◆ **EXERCISE INSTRUCTIONS**:
Leaving out the pictures, return word for word the stretch of entries below from the line holding "Screen dimensions: 146x137" through the line holding "Image resolution: width=1260".

Collected data entries
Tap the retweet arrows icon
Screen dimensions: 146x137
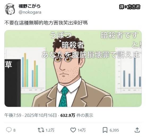pos(41,130)
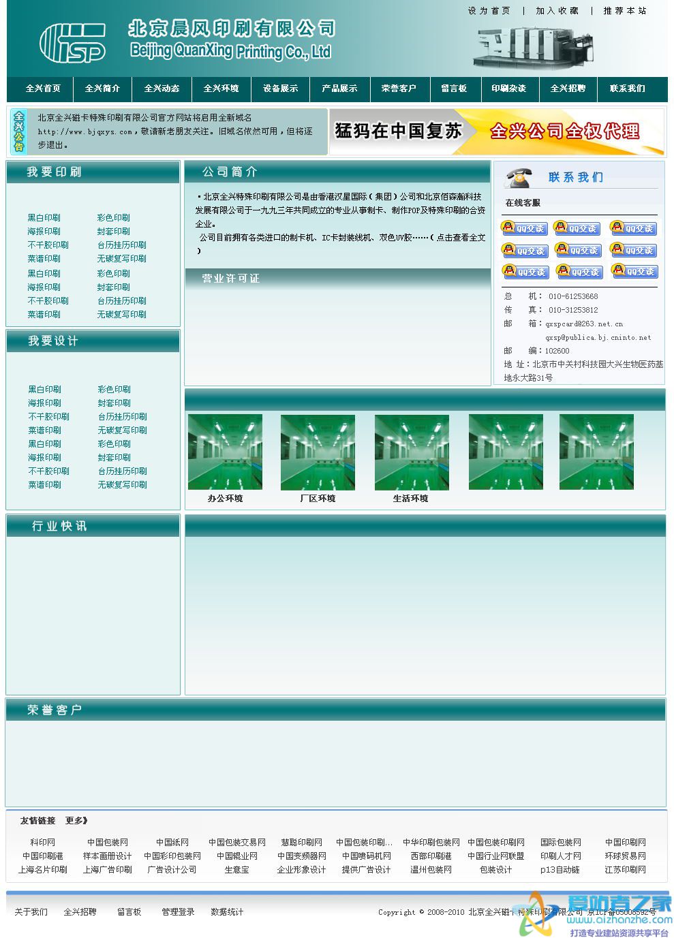Click the 全兴公告 announcement badge
Image resolution: width=674 pixels, height=938 pixels.
click(x=19, y=131)
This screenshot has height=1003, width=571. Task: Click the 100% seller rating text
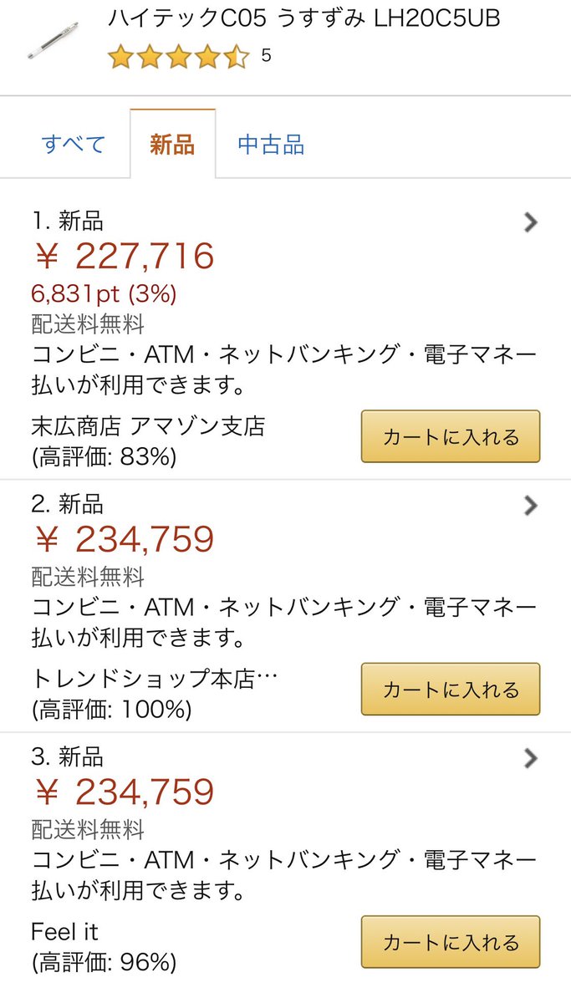click(111, 710)
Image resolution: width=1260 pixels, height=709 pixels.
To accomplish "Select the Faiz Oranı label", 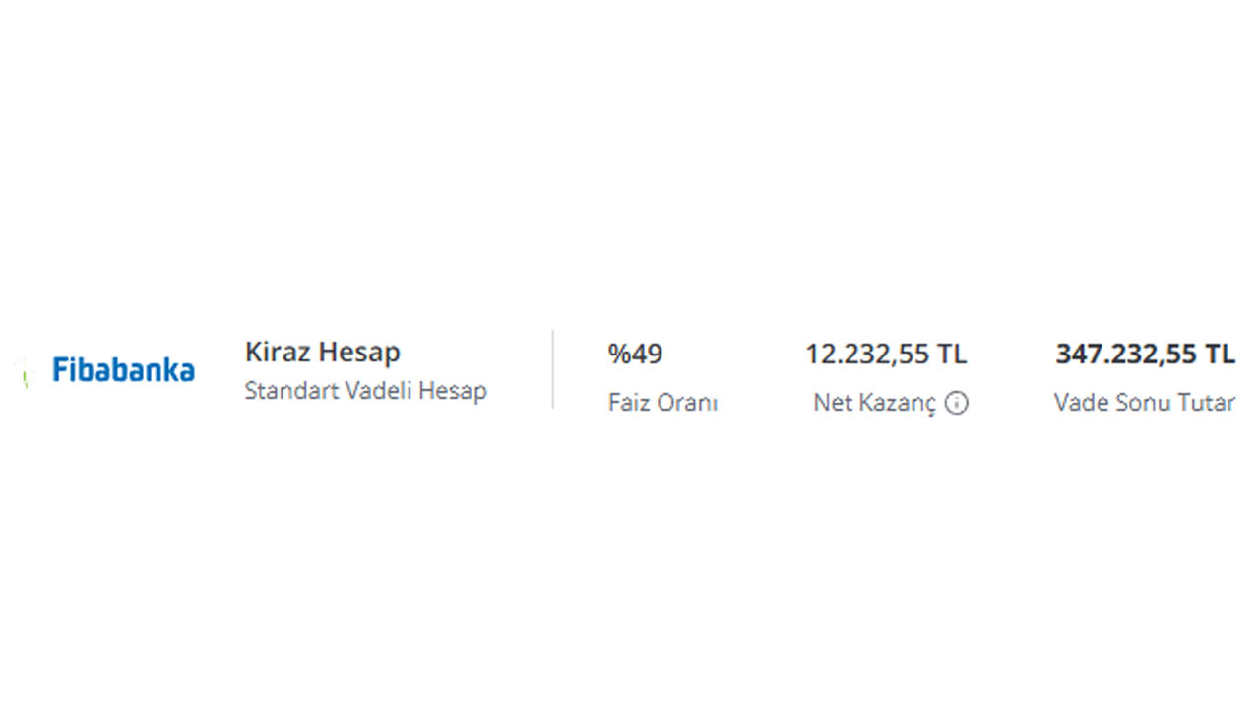I will (662, 403).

◆ **FINISHED EXERCISE**:
Screen dimensions: 146x137
pos(41,130)
Click the 全兴公告 announcement badge
Image resolution: width=674 pixels, height=938 pixels.
click(x=19, y=131)
This screenshot has height=1003, width=571. Task: Click the 100% seller rating text
click(111, 710)
Image resolution: width=1260 pixels, height=709 pixels.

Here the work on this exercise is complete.